Epigenetically silenced LINC02381 functions as a tumor suppressor by regulating PI3K-Akt signaling pathway

Highlights

• LINC02381 is down-regulated in the CRC tissues.

• De-methylating and chemotherapy agents affects LINC02381 expression.

• LINC02381 regulates CRC cell proliferation and apoptosis.

• LINC02381 may regulate colorectal cells phenotype via the PI3K signaling pathway.

Abstract

Recent advances have revealed that lncRNAs play important roles in tumorigenesis. However, only a small number of functional lncRNAs have been well characterized, particularly in colorectal cancer. Therefore, more extensive studies are needed to identify and characterize these lncRNAs to better understand cancer progression. In the present study, using available RNA-seq data, we found that LINC02381 (NR_026656.1) differentially expresses in CRC tissues compared to normal pairs. Consistently, RT-qPCR results showed that LINC02381 was down regulated in CRC tissues and also in different cancerous cell lines. CRC cells treatment with de-methylating and chemotherapy agents indicated that DNA methylation of LINC02381 may be responsible for the transcriptional silencing of LINC02381 in colorectal cancer cells. Then, the functional changes of the cells in response to LINC02381 alteration were assessed and the data indicated that LINC02381 up-regulation suppressed cell viability and proliferation while increasing the apoptosis in CRC-originated cell lines. Mechanistically, LINC02381 overexpression was increased PTEN protein levels but decreased phospho-Akt levels. Finally, we proposed a hypothesized model for PI3K signaling regulation by LINC02381. Altogether, the result of this study suggests that LINC02381 might have suppressive effects on human colorectal cancer tumorigenesis partly by regulating PI3K signaling pathway.

Introduction

Colorectal carcinoma (CRC) is one of the leading causes of cancer-related death worldwide with high mortality both in men and women [1,2]. The patient survival rate have improved in recent years, however, due to recurrence and metastasis, prognosis of patients with CRC remains poor [2,3]. Therefore, it’s helpful to find new molecular strategies to improve patient survival.

The data adopted from genomics consortiums, such as ENCODE and FANTOM, shows that most of the human genome is transcribed as noncoding RNAs [4,5]. However, as a big part of noncoding RNAs, long noncoding RNAs (lncRNAs) function in numerous cancers still remains to be clarified. LncRNAs play pivotal roles in a wide variety of biological processes, including differentiation, proliferation and cell death [6,7]. Numerous studies have reported alteration of lncRNAs expression patterns in different cancers, including colorectal cancer (CRC) [[7], [8], [9]]. Down-regulation of some lncRNAs is a common event in progression of cancers that suggests possible tumor suppressive role of these molecules.

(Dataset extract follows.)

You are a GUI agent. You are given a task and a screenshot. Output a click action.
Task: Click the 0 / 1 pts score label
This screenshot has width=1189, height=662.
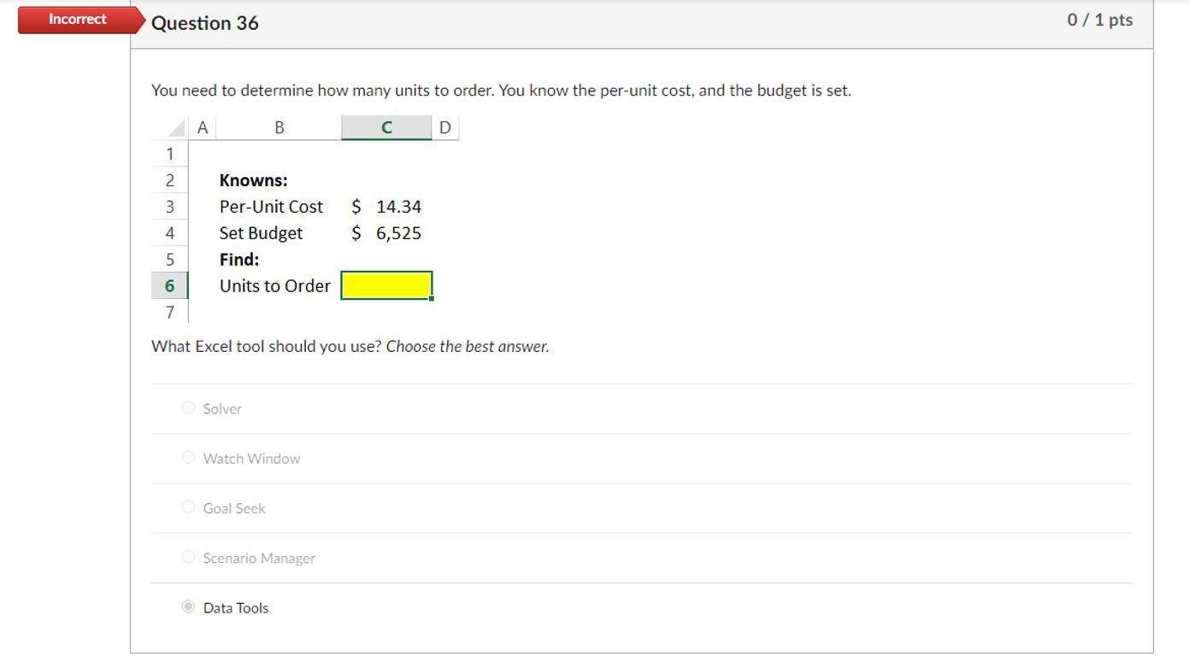(x=1098, y=19)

The PTEN/PI3K/Akt/mTOR signaling pathway plays a crucial role in the regulation of cancer growth, apoptosis and survival and is frequently deregulated in many cancers [10,11]. PTEN, as a tumor suppressor gene, suppresses the activation of Akt and negatively regulates PI3K signaling pathway [12]. It has been demonstrated that numerous miRNAs, including miR-21, miR-27a, miR-130b, miR-221 and miR-454, can activate PI3K signaling by targeting PTEN transcripts [[13], [14], [15], [16], [17]]. Therefore, identifying the lncRNAs that sponge these PTEN-inhibitory miRNAs may be beneficial to decipher the gene network involved in cancer progression.

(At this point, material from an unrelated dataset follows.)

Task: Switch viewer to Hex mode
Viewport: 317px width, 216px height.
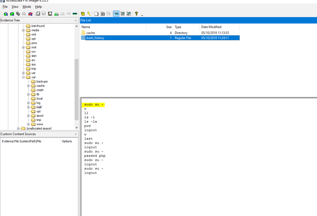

In the present study, we aimed to investigate the role of LINC02381 (synonyms: NR_026656.1, LOC400043), an lncRNA located at 12q13.13 region, in human CRC. We found that lncRNA LINC02381 regulated cancer cell proliferation and apoptosis in colorectal cancer partly by regulating the PTEN-mediated PI3K/Akt signaling pathway. The data suggested that LINC02381 might have suppressive effects on human colorectal cancer tumorigenesis.